Install nutch1.2 in myeclipse in Windows (no error is found at last)

Source: Internet
Author: User
Install nutch1.2 in myeclipse in Windows (no error is found at last)

 

1. Download and install cygwin. The installation and environment configuration are not detailed. Add % cygwin_home % \ bin to path.


2. Import to eclipse


① Add File> New> Project> JAVA project in eclipse.

Project name casually, select "Create project from existing source", in the Browse select the extract path of the nutch, such as D: \ nutch-1.2


② Select conf in "add class folder" File Folder.


③ Define a "Default ouput folder" with any name. Note that you cannot select the bin folder, because if you select the bin folder as the default Output Folder, the folder will be cleared during compilation, and other files under the bin will be deleted, leading to other problems.


④ Finish.


3. modify the configuration file of the nutch. Here we take the capture of www.163.com as an example.


① Modify the nutch-1.2 configuration under D: \ nutch-site.xml \ conf

  1. <? XML version = "1.0"?>
  2. <? XML-stylesheet href = "configuration. XSL"?>
  3. <! -- Put site-specific property overrides in this file. -->
  4. <Configuration>

  5. <Property>
  6. <Name> HTTP. Agent. Name </Name>
  7. <Value> nutch-1.2 </value>
  8. <Description> HTTP 'user-agent' </description>
  9. </Property>

  10. <Property>
  11. <Name> searcher. dir </Name>
  12. <Value> D: \ nutch-1.2 \ crawl </value>
  13. <Description> path to root of Crawl. </description>
  14. </Property>

  15. </Configuration>

CopyCode

② Modify the crawler l-urlfilter.txt under D: \ nutch-1.2 \ conf

  1. # Accept hosts in my. domain. Name
  2. + ^ Http: // ([a-z0-9] * \.) * 163.info/
  3. # Skip everything else

Copy code

③ Modify the nutch-1.2 under D: \ nutch-default.xml \ conf

  1. <Property>
  2. <Name> plugin. Folders </Name>
  3. <Value>./src/plugin </value>
  4. <Description> directories where nutch plugins are located. Each
  5. element may be a relative or absolute path. if absolute, it is u SED
  6. As is. If relative, It is searched for on the classpath. </description>
  7. </Property>

Copy code

(4) In D: \ nutch-1.2 \, create a file named urlsfolder, and create url.txt text in the file folder, write

    1. Http://www.163.com/

Copy code

4. Run nutch in eclipse


① Run-Open Run Dialog


② Name casually written


③ Fill in the main class

    1. Org.Apache. Nutch. Crawl. Crawl

Copy code

④ Fill in arguments

    1. URLs-Dir crawl-depth 3-topn 50

Copy code

⑤ Fill in VM arguments

    1. -Dhadoop. log. dir = logs-dhadoop. log. File = hadoop. Log

Copy code

OK. Run the job. Check if the job is crawling.

 

 

Related Article

Contact Us

The content source of this page is from Internet, which doesn't represent Alibaba Cloud's opinion; products and services mentioned on that page don't have any relationship with Alibaba Cloud. If the content of the page makes you feel confusing, please write us an email, we will handle the problem within 5 days after receiving your email.
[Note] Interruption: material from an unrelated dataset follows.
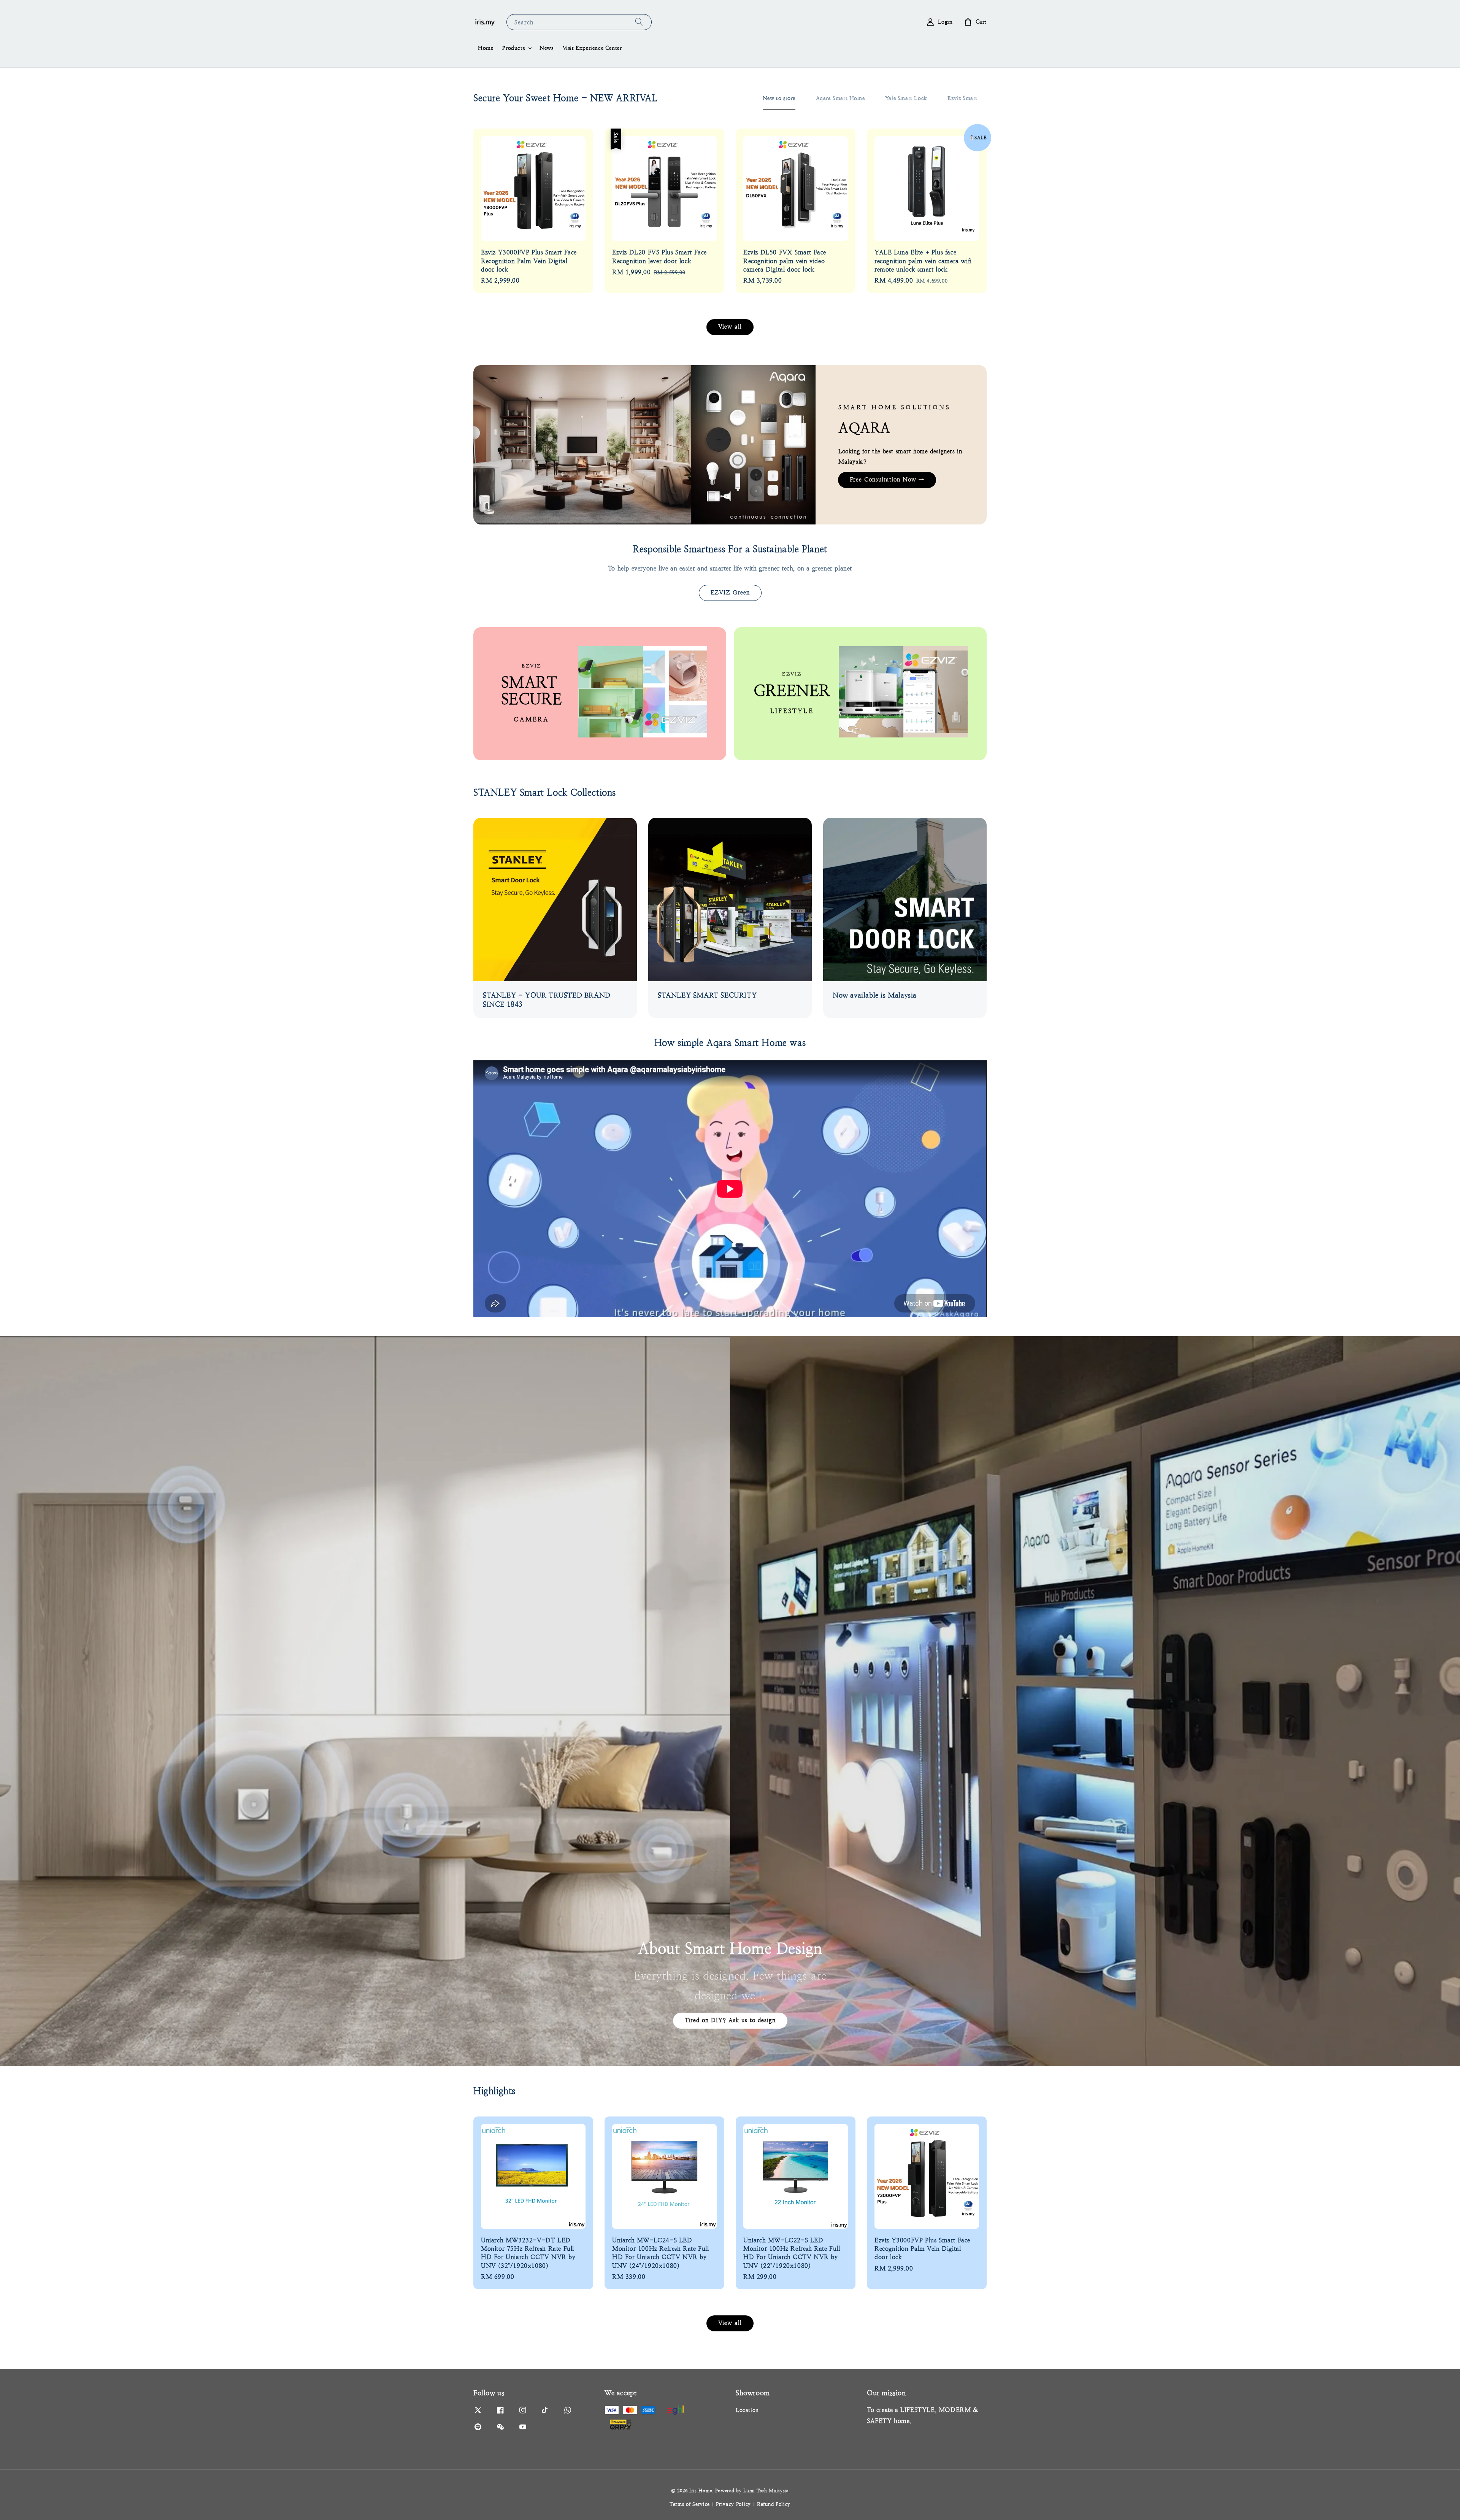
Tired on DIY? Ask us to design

If you find any instances of plagiarism from the community, please send an email to: info-contact@alibabacloud.com and provide relevant evidence. A staff member will contact you within 5 working days.

A Free Trial That Lets You Build Big!

Start building with 50+ products and up to 12 months usage for Elastic Compute Service

  • Sales Support

    1 on 1 presale consultation

  • After-Sales Support

    24/7 Technical Support 6 Free Tickets per Quarter Faster Response

  • Alibaba Cloud offers highly flexible support services tailored to meet your exact needs.